Ancient Egyptian tomb in the Valley of the Queens

QV68 is the tomb of Meritamen, the daughter and Great Wife of Ramesses II, in Egypt's Valley of the Queens. It was mentioned by Champollion and Lepsius, and later excavated by Ernesto Schiaparelli (the director of the Egyptian Museum in Turin).

Lepsius gives a short description of this tomb. In his list this is tomb number 12.

==Tomb==
The main hall contains several scenes with deities. Meritamen appears before Neith, Thoth, Ra-Harakhti and Hathor. Meritamen is shown consecrating Mehet boxes before Osiris and Hathor, who are seated in a kiosk. The inscriptions identify the Queen as The Osiris, King's Daughter, Great Royal Wife, Lady of Both Lands, Merytamen, may she live. She is said to be "Bringing a box of clothing, eternally; consecrating the box of clothing three times" (sic).

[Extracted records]
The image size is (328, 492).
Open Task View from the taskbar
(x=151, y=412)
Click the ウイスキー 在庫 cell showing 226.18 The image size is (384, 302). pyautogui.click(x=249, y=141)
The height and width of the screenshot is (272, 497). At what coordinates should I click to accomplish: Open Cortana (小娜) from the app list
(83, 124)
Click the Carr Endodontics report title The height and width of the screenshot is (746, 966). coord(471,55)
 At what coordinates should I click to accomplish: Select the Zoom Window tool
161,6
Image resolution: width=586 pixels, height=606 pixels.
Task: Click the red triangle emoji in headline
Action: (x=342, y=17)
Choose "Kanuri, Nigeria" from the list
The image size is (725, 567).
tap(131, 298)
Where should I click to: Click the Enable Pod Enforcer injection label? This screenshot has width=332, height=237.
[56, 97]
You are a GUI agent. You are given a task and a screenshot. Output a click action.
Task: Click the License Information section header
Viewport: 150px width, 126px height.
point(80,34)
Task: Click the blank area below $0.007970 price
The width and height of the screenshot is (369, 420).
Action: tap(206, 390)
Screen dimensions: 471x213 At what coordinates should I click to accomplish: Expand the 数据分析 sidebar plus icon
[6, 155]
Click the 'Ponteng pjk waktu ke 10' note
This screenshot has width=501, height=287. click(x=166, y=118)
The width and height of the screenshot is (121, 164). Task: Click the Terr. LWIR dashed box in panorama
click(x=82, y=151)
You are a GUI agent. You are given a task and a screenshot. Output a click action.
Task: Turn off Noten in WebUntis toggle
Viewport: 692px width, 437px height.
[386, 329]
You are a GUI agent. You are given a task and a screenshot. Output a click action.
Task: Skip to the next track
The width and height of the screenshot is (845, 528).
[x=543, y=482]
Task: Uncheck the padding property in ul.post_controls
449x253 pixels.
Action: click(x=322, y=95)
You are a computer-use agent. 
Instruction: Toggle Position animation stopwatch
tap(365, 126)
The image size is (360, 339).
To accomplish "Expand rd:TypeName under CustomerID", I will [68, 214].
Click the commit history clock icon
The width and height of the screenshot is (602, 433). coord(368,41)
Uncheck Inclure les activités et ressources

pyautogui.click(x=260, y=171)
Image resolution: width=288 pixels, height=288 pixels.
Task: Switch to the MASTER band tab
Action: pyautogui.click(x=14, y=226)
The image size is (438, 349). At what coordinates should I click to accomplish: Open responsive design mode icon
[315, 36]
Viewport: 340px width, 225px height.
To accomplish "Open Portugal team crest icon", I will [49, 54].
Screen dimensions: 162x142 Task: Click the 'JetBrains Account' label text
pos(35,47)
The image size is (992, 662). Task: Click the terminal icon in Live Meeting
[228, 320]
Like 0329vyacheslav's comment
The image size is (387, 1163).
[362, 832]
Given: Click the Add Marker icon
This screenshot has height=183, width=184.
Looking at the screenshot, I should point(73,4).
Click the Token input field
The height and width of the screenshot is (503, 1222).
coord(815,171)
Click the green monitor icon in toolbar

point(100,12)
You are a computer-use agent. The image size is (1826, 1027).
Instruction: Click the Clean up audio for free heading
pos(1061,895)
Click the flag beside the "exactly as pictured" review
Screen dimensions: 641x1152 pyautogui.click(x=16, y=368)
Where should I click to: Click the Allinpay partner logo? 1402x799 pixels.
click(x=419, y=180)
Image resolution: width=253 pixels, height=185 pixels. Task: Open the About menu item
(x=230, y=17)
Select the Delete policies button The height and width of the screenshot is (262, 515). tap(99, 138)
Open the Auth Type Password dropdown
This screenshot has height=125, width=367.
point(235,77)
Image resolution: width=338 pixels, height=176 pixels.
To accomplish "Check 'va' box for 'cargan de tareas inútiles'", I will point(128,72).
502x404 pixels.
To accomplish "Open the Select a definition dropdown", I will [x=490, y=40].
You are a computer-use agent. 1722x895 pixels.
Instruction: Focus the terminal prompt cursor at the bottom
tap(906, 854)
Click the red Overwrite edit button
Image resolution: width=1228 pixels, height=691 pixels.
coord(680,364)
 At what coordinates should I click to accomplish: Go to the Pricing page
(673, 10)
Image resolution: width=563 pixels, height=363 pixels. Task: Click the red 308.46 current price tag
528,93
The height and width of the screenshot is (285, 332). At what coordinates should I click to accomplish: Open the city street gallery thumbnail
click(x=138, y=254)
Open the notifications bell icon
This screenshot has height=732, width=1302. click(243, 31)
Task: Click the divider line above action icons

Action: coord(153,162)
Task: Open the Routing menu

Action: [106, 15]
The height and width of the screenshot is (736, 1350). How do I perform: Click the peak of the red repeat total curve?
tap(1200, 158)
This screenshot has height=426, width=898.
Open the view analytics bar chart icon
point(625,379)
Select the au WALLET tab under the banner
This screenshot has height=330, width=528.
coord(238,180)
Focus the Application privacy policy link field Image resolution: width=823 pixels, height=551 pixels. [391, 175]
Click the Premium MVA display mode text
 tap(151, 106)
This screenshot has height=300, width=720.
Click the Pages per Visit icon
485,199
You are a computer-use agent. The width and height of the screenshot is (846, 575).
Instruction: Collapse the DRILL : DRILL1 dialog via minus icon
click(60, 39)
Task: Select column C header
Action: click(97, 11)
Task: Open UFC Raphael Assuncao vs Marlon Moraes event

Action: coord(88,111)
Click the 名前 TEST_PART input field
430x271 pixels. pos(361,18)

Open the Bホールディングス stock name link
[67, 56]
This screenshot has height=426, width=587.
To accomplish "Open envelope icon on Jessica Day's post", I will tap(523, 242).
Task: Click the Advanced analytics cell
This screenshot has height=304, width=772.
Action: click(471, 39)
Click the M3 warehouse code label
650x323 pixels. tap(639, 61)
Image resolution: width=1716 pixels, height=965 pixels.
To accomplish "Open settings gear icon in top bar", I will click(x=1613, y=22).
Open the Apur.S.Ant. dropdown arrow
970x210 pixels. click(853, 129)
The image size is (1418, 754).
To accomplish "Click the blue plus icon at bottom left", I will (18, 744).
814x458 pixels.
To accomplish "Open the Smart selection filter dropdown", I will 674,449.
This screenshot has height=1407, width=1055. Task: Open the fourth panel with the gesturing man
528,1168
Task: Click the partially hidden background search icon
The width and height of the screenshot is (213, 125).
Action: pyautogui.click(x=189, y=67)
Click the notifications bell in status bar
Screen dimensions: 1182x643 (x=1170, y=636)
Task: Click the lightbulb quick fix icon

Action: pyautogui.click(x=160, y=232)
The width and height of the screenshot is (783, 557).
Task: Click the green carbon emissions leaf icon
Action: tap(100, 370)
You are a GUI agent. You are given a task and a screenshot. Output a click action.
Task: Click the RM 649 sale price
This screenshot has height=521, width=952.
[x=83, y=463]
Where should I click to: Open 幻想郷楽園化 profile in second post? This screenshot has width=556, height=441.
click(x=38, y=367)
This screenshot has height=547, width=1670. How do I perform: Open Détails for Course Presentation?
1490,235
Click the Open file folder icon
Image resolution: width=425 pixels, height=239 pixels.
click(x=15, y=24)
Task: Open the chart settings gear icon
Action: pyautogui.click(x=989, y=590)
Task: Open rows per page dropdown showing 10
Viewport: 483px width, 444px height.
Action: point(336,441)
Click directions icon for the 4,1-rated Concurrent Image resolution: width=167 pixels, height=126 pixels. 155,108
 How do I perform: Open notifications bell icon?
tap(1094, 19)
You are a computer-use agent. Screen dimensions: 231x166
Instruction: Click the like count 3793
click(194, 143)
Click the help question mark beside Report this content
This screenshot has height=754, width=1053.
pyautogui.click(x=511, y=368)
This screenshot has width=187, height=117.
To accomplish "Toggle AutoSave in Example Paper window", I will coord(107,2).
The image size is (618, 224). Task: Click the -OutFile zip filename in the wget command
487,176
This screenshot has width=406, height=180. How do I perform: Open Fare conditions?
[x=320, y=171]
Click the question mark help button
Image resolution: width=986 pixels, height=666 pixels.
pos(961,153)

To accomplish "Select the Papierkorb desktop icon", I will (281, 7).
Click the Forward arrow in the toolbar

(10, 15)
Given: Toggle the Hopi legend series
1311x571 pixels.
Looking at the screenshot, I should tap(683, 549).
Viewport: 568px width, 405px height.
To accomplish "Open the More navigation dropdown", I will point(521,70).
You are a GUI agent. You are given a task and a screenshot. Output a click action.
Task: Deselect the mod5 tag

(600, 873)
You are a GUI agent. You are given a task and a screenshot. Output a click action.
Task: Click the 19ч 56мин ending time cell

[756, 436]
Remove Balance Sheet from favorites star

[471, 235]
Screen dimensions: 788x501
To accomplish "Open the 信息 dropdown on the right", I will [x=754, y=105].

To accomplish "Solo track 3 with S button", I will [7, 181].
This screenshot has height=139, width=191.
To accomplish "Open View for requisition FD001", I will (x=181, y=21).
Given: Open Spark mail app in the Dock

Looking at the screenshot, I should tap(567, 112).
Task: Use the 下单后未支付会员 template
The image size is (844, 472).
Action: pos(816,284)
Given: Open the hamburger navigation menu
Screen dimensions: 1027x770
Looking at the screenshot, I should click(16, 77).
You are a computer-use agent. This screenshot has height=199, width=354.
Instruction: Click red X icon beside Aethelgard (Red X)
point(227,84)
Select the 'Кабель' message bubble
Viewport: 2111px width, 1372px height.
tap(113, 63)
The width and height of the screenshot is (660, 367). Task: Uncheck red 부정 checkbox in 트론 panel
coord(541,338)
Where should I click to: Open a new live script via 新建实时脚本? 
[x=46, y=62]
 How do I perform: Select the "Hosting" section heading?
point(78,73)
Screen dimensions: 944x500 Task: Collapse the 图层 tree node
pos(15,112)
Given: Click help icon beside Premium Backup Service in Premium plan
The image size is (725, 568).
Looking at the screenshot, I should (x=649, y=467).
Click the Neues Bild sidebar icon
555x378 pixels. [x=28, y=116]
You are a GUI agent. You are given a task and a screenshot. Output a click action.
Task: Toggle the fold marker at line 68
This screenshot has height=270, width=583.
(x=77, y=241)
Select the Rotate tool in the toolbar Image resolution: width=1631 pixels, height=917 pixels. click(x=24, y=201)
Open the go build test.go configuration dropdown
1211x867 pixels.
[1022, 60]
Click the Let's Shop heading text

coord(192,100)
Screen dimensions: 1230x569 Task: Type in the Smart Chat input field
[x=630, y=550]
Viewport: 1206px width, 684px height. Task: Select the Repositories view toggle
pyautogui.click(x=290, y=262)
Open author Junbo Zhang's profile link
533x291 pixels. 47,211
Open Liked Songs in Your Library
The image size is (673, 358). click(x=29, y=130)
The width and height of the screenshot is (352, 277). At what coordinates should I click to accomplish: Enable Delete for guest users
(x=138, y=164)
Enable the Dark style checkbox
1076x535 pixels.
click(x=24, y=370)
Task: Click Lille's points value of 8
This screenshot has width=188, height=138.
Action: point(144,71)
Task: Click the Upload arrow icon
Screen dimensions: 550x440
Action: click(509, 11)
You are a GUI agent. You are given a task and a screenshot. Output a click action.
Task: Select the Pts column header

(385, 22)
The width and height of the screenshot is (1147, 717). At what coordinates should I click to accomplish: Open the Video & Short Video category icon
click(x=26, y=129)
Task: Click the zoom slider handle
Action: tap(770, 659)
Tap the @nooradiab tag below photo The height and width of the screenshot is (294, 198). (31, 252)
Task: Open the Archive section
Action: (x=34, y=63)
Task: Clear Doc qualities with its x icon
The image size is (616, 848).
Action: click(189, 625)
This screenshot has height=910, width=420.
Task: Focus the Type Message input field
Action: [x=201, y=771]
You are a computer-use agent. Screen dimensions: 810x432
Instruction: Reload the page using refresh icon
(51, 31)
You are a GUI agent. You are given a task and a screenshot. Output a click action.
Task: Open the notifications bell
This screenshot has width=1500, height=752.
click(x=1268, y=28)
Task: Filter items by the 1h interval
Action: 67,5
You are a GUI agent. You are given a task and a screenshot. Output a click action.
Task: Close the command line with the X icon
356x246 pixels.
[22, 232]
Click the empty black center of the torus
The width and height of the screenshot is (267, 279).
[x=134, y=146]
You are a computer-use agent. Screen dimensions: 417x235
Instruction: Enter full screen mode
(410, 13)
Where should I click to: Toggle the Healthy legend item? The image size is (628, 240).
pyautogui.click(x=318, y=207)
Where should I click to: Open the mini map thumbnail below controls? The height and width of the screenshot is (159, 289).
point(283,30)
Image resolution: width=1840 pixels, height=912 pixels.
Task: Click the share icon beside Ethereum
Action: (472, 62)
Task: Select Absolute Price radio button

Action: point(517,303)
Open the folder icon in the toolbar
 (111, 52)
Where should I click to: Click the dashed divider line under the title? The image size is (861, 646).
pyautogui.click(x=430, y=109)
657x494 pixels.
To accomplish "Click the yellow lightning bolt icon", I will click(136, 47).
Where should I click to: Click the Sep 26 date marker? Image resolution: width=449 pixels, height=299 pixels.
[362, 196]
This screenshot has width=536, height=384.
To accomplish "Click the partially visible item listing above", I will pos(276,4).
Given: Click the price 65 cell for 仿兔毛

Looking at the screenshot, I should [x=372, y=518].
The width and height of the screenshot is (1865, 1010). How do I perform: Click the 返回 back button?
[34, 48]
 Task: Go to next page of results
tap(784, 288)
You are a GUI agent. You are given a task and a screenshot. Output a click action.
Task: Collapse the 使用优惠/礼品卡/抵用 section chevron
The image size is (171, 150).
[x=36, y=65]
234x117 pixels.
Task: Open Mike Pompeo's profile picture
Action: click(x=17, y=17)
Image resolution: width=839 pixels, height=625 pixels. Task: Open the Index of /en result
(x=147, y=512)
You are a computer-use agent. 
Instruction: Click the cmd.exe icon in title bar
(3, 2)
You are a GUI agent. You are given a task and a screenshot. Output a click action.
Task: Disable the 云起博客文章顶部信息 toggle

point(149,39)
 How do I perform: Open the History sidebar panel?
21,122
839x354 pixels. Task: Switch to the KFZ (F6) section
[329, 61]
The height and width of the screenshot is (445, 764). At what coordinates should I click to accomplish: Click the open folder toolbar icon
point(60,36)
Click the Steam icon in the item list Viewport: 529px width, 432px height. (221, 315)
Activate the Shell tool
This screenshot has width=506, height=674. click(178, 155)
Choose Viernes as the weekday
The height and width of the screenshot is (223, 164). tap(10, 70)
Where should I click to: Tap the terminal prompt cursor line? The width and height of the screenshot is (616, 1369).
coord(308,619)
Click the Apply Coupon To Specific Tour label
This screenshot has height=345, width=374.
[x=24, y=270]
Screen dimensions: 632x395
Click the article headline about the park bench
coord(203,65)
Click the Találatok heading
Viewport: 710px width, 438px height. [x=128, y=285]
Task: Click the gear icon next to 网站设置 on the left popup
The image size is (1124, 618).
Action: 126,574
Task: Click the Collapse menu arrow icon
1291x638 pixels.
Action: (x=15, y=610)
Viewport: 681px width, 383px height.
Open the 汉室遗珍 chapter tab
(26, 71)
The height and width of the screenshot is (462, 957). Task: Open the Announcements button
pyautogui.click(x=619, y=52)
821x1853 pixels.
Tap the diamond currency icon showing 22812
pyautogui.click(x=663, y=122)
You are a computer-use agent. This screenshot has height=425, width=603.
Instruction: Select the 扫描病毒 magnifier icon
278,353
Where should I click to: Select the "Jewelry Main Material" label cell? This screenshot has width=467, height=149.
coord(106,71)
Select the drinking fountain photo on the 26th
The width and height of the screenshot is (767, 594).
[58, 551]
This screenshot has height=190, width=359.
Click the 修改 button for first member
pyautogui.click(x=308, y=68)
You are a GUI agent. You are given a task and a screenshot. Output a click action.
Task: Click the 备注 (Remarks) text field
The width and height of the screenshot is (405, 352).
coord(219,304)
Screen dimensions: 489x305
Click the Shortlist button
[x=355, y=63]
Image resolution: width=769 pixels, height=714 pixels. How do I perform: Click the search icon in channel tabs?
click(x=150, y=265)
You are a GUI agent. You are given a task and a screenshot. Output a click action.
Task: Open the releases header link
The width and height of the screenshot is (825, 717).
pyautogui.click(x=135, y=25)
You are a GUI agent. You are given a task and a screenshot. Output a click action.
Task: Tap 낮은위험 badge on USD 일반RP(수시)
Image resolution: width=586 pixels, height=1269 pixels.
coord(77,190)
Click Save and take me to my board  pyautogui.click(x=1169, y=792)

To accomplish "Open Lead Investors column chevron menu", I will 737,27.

Exercise 1: In the excerpt on tomb QV68, what number does the tomb have in Lepsius's list?
Exercise 2: Continue the excerpt on tomb QV68 after its final sentence.

Response 1: Number 12.

Response 2:
Further scenes show the deceased offering to Khnum, and offering two vases to Ptah.

Meritamen was buried in a red granite sarcophagus which is now in the Berlin Museum (15274). The inscriptions identify her as The [King's Daughter], Great [Royal Wife], Lady of Both Lands, Merytamen, justified, and as The Osiris, King's Daughter beloved of him, Great Royal Wife, Lady of Both Lands, Merytamen, justified.